> [TEXTAUSZUG]:
-*-

Das Prädikat „edel“ macht es Spargelbauern derzeit schwer, ihr Saisongemüse an die Kundschaft zu bringen – sie übt Kaufzurückhaltung. Ebenso ergeht es Erdbeererzeugern, oftmals Betreiber derselben Höfe. Aus Verzweiflung darüber, dass die Preise am Boden sind, hat Landwirt Andreas Rahmann im Münsterland einen radikalen Schnitt gemacht: Weil er vom Lebensmittelhandel für 500 Gramm Erdbeeren nur rund einen Euro erhält, hat er seine Pflanzen samt Früchten abgemäht.

-*-

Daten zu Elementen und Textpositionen
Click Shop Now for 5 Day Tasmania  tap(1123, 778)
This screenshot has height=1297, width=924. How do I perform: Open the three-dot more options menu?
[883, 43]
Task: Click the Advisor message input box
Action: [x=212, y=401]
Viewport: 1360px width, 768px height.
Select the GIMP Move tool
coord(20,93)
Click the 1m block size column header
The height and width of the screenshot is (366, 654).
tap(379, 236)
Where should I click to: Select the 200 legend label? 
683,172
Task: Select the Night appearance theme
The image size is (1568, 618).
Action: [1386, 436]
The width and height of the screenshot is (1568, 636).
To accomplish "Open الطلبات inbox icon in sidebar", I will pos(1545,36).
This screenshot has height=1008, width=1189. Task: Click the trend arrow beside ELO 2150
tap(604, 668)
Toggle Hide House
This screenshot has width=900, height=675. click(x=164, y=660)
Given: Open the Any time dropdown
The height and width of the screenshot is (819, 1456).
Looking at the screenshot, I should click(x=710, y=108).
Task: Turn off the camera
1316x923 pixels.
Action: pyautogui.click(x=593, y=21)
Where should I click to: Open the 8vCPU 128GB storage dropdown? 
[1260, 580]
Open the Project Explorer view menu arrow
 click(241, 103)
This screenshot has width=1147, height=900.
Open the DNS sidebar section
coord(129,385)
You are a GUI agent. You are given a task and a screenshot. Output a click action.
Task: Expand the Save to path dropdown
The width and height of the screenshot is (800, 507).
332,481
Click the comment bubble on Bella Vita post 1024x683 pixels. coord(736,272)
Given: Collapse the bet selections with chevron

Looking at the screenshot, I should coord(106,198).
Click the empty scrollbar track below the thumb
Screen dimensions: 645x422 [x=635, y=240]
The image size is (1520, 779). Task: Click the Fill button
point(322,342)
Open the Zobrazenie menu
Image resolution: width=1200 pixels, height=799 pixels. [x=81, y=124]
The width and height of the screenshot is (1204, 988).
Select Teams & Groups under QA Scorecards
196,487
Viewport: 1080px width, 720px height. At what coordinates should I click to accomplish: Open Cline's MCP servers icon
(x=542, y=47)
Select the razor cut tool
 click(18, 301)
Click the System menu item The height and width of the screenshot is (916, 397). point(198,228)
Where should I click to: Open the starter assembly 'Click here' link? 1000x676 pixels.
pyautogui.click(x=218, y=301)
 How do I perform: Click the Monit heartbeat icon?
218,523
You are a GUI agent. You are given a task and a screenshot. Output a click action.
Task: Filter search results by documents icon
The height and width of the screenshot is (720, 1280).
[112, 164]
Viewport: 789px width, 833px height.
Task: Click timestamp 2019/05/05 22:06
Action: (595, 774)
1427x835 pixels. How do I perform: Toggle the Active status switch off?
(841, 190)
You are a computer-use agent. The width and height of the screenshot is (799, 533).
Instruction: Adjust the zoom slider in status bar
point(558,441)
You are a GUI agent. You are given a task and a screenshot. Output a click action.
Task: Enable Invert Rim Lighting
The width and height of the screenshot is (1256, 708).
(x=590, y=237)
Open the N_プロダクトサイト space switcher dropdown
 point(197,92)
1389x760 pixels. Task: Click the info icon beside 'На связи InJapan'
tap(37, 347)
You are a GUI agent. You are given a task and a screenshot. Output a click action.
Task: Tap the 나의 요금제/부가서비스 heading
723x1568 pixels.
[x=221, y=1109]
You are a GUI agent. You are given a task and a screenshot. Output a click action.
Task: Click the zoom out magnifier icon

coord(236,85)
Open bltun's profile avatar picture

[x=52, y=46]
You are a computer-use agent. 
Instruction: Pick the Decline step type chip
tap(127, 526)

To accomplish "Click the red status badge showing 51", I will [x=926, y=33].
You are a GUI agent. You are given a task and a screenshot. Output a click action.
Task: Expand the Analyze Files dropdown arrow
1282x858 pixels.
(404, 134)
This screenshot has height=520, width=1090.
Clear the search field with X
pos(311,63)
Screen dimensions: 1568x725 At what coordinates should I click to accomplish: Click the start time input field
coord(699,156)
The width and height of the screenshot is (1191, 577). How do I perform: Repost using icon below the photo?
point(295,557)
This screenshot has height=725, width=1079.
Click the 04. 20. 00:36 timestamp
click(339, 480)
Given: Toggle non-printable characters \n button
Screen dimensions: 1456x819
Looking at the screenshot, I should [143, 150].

-*-

> [AUFGABE 1]:
Beantworte anhand des Textes über Spargel und Erdbeeren diese Fragen:
(a) Welches Prädikat macht es den Spargelbauern schwer, ihr Gemüse zu verkaufen?
(b) In welcher Gegend hat Andreas Rahmann seine Erdbeerpflanzen abgemäht?
(c) Wie viel bekommt er vom Lebensmittelhandel für 500 Gramm Erdbeeren?
> [AUFGABE 2]: Knüpf an das Ende des Textes über Spargel und Erdbeeren an und schreib ihn weiter.

> [LÖSUNG 1]:
(a) Das Prädikat „edel“.
(b) Im Münsterland.
(c) Rund einen Euro.

> [LÖSUNG 2]:
Fred Eickhorst kennt den spektakulären Fall aus dem Nachbarbundesland. Der Geschäftsführer und Vorstandssprecher der Vereinigung der Spargel- und Beerenanbauer in Niedersachsen hat Verständnis dafür, dass sich Rahmann „nur noch selbst vermarkten“ wolle: „Der Politik haben wir es zu verdanken, dass wir die teuerste Produktion haben – mit aktuell 9,82 Euro Mindestlohn, aber eben auch mit den besten Standards.“ In Spanien, dem wichtigsten Herkunftsland importierten Spargels, seien es wenig mehr als sechs Euro. In Peru würden Stundenlöhne von umgerechnet 1,16 Euro gezahlt.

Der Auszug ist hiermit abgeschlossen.